Diversification, Allocation, and Rebalancing
Feeling some jitters about the roller-coaster stock market? This week’s Yahoo!Finance column discusses why, once you figure out an allocation strategy for your investments, the best move is to do nothing at all.
What follows is a how-to for novice investors who don’t understand how portfolio allocation works.
Allocation is a tool based on the old adage “don’t put your eggs in one basket.” When you’re contributing to a 401(k) or an Individual Retirement Account, your impulse may be to throw everything into a single mutual fund and be done with it forever.
But you need diversification—putting some of your investments in stocks and some in bonds—because this reduces the risk of losing money. The financial markets tend to move in cycles. Stocks may be up while bonds are down. Different types of stocks move in and out of favor as well: At one point, investors might be hot for small company stocks and their prices go up, while demand wanes for large-cap stocks, and they decline in price. Then it reverses. Or, foreign stocks become the rage.
The goal is to maintain a mix of stocks and bonds, so your portfolio is like a fleet of aircraft carriers, solidly navigating rough seas, rather than the Titanic, sunk by a single iceberg. Asset allocation spreads around your risk and smoothes out the ups and downs of your portfolio.
In 1990, Harry Markowitz won the Nobel Prize in economics. He developed a theory that suggests almost 92 percent of your investment returns come from asset allocation. In other words, the kinds of investments you choose are more important than the specific choices you make within each category.
A classic rule of thumb suggests you subtract your age from 100, and invest that amount in stocks, the rest in bonds. So if you’re 35, you should put at least 65 percent of your money in stocks. Personally, I always put more in stocks than that model suggests for my long-term goals, because I feel comfortable with the risk. I may end up disappointed, but I gotta be me!
Risk tolerance is a very individual decision. Once you decide how much of your portfolio you want to put in stocks, you need to choose among the mutual funds available. One classic scenario suggests your portfolio mimic the makeup of the market itself, by investing:
-70 percent of your stock allocation in a large-cap fund
-20 percent in mid-cap fund
-10 percent in a small-cap fund
Under this model, here is what a $10,000 investment would look like: -$2,500 in bonds-$7,500 in stock funds, with $5,250 (70 percent of stock allocation) in a large-cap fund; $1,500 (20 percent of stock allocation) in a mid-cap fund; and $750 (10 percent of stock allocation) in a small-cap fund
Investment advisors suggest you consider at least some exposure to stocks of companies outside the U.S. for more diversity. So of the portion of your portfolio allocated to stocks, you might consider investing:
-65 percent a large-cap fund
-15 percent in mid-cap fund
-10 percent in a small-cap fund
-10 percent in a fund that invests in foreign companies
In dollar terms, a $10,000 investment in this portfolio would look like this:
-$2,500 in bonds -$7,500 in stock funds, with $4,875 in a large-cap fund; $1,125 in a mid-cap fund; $750 in a small-cap fund; and $750 in a foreign fund. Within each of those categories (large, medium, small, foreign) you can choose growth or value styles of investing; growth funds tend to be more aggressive, and carry more risk.

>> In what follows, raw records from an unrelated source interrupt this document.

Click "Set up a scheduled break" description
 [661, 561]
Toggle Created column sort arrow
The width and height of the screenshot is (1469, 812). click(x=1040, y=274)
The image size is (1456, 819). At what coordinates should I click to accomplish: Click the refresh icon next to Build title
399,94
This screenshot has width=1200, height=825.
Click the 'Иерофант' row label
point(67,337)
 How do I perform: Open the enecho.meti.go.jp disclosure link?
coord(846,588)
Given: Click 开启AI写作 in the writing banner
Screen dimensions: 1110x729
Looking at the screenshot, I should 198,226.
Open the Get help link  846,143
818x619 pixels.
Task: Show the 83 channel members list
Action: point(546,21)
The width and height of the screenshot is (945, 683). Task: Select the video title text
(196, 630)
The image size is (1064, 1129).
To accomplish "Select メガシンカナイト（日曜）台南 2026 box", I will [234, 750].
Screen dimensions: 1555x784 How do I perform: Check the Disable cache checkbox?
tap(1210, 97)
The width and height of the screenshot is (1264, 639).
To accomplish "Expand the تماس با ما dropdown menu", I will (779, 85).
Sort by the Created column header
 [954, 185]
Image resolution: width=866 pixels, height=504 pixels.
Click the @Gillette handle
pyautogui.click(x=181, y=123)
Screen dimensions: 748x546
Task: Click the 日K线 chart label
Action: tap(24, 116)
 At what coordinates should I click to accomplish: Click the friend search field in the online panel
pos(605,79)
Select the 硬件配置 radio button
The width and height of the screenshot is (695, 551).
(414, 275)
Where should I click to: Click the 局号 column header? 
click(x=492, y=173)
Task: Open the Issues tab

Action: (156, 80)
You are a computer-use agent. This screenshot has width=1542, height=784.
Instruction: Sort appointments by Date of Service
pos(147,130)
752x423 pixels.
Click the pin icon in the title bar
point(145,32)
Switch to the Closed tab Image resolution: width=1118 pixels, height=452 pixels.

Once you establish your allocation strategy you should revisit that strategy once a year—no more, no less, and realign your investments to reflect it. This is called rebalancing: It’s like driving down a highway, and your car begins to drift to one side or the other. You want to correct the steering and get yourself back in the center lane. If one of your funds has zoomed in value, it will now make up a bigger percentage of your overall portfolio than it did a year ago. You would sell some of that fund to return to your original allocation. You would take the proceeds from that sale and use it to buy more of the fund that has slipped below the original allocation.
Example: Original Allocation Strategy:
-70 percent in Snow White Large-Cap Fund
-20 percent in Bashful Mid-Cap Fund
-10 percent in Happy Small-Cap Fund
Twelve months later, the funds rise or fall in value; you now have:
-75 percent in Snow White Large-Cap Fund
-20 percent in Bashful Mid-Cap Fund; and
-5 percent in Happy Small-Cap Fund
To rebalance at the end of the year, you would sell 5 percent of the Snow White Large-Cap fund, and buy 5 percent of the Happy Small-Cap Fund.
You may have heard the classic investment phrase “buy low, sell high.” It simply means you should invest in assets when they are low in price, and sell them when the price goes up. Unfortunately, many investors often do the opposite—they see the price of stocks decline and they panic and sell. Or they notice that everyone is buying a certain kind of stock, and they all pile in after one another. But you want to be the investor who is buying when everyone else is panicking and selling; and selling when everyone else is caught up in a buying frenzy.
This takes a tremendous amount of discipline, and a realization that you’re in this for the long haul. Choosing an allocation strategy and sticking with it by rebalancing once a year helps you stay the course, and shelter your investments from your emotional reaction to what’s happening in the market.